GIMA TT +4,12% accelera al rialzo nonostante risultati del primo trimestre 2019 in forte calo. I ricavi sono scesi del 52,3% a/a a 19,7 milioni di euro, l'EBITDA del 61,7% a/a a 5,4 milioni e l'utile prima delle imposte da 64,7% a/a a 4,90 milioni. In netto calo anche i nuovi ordini: -56,8% a/a a 18,7 milioni di euro. Nonostante questo il gruppo appare fiducioso sulle prospettive, soprattutto alla luce della recente autorizzazione della FDA alla commercializzazione negli USA delle sigarette IQOS (scaldano il tabacco invece di bruciarlo) prodotte da Philip Morris. GIMA TT, specializzata nella realizzazione di linee di packaging innovative per il mercato del tabacco, fornisce a Philip Morris i macchinari per il packaging dei prodotti IQOS. Inoltre GIMA TT ha annunciato che entrerà presto in un nuovo settore per ridurre la dipendenza dal solo settore tabacco. Confermati i target 2019: ricavi a circa 110 milioni di euro e EBITDA a circa 40 milioni.

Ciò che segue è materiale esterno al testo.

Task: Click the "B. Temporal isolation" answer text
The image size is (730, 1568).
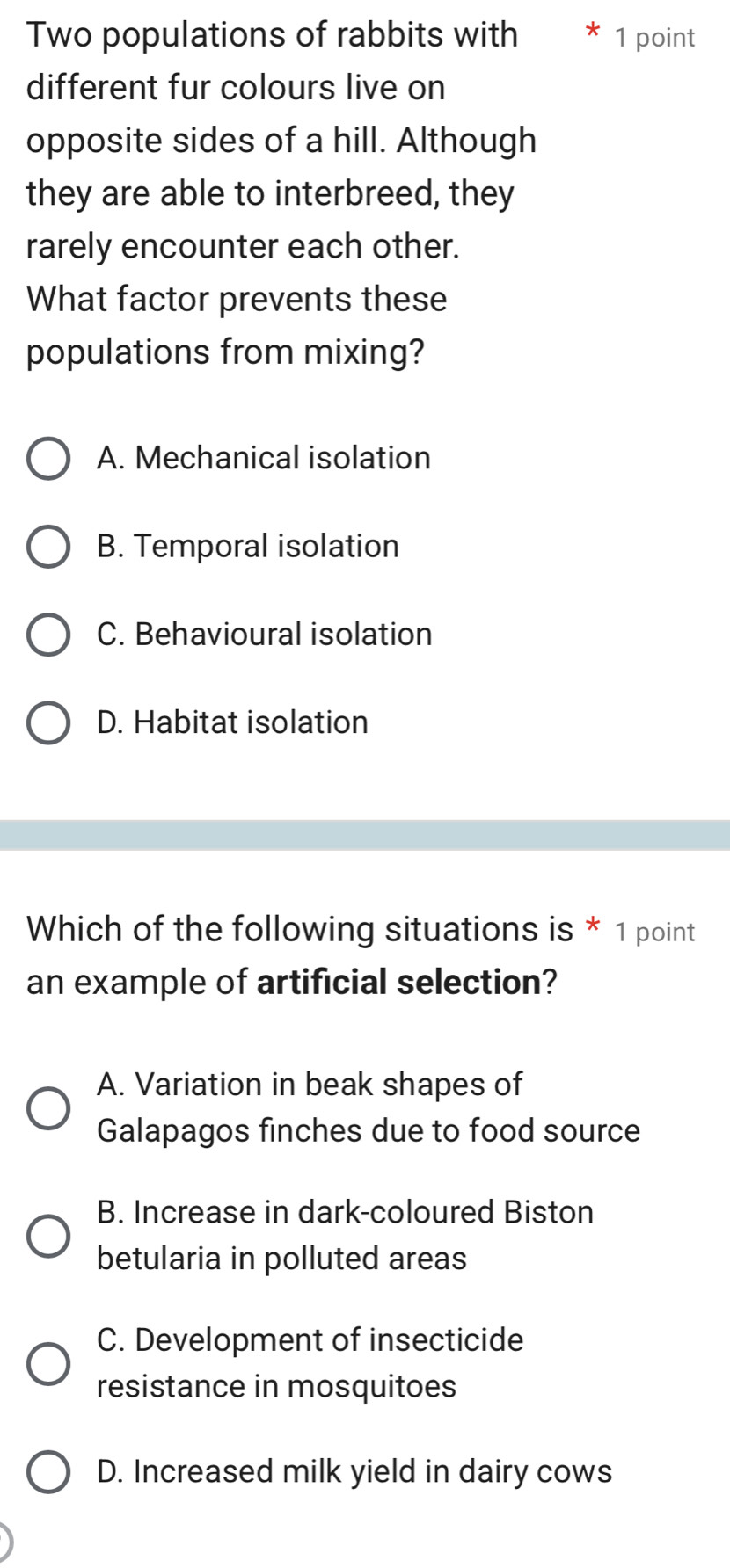Action: (x=248, y=546)
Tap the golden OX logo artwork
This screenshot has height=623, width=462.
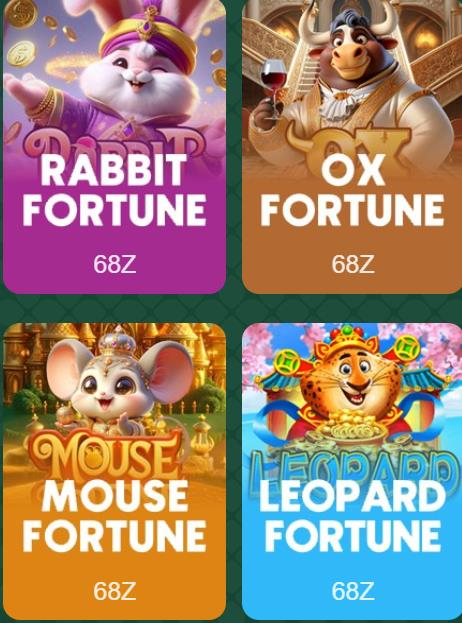tap(350, 147)
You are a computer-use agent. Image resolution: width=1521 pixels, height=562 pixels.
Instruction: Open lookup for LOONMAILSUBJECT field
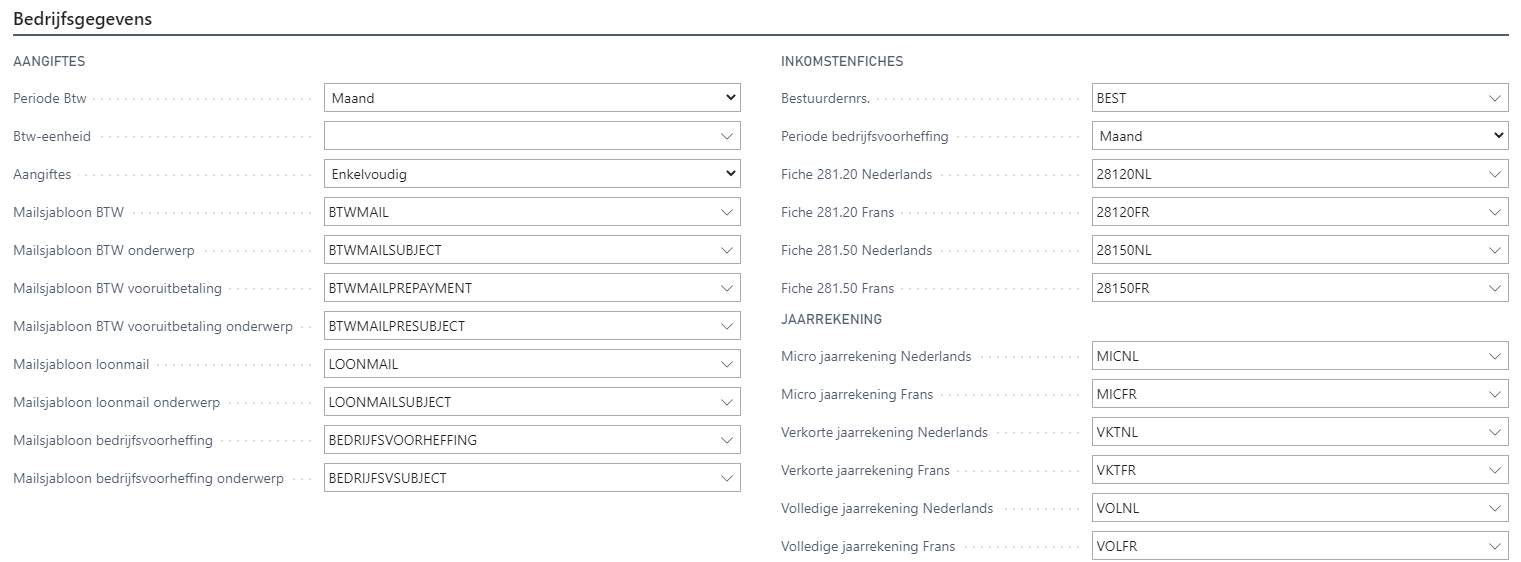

Buona performance per Mediaset +1,57%: il gruppo di Cologno Monzese ha chiuso il primo trimestre 2019 con ricavi in netto calo (718,2 milioni di euro da 839,2) ma profitti in forte crescita (39,8 milioni da 3,5 milioni). Per il secondo trimestre Mediaset prevede che l'andamento della raccolta pubblicitaria italiana dovrebbe mantenersi in linea con quella del primo trimestre, mentre "i risultati economico-finanziari continueranno a beneficiare degli impatti del processo di "digital trasformation" delle attività Pay italiane, con un rafforzamento del trend di crescita dei margini economici e della generazione di cassa del Gruppo rispetto al 2018". Il CFO Marco giordani in conference call con gli analisti ha dichiarato che il gruppo potrebbe acquisire nuovi finanziamenti fino a un miliardo di euro per sostenere eventuali acquisizioni. Meno di un mese fa, al termine dell'assemblea, l'a.d. Pier Silvio Berlusconi ha affermato che Mediaset si sta impegnando per realizzare il progetto di una grande tv generalista paneuropea. Una decisione sembra poter essere presa entro il 25 luglio, data del cda fissato per decidere sulla distribuzione del dividendo a valere sull'esercizio 2018.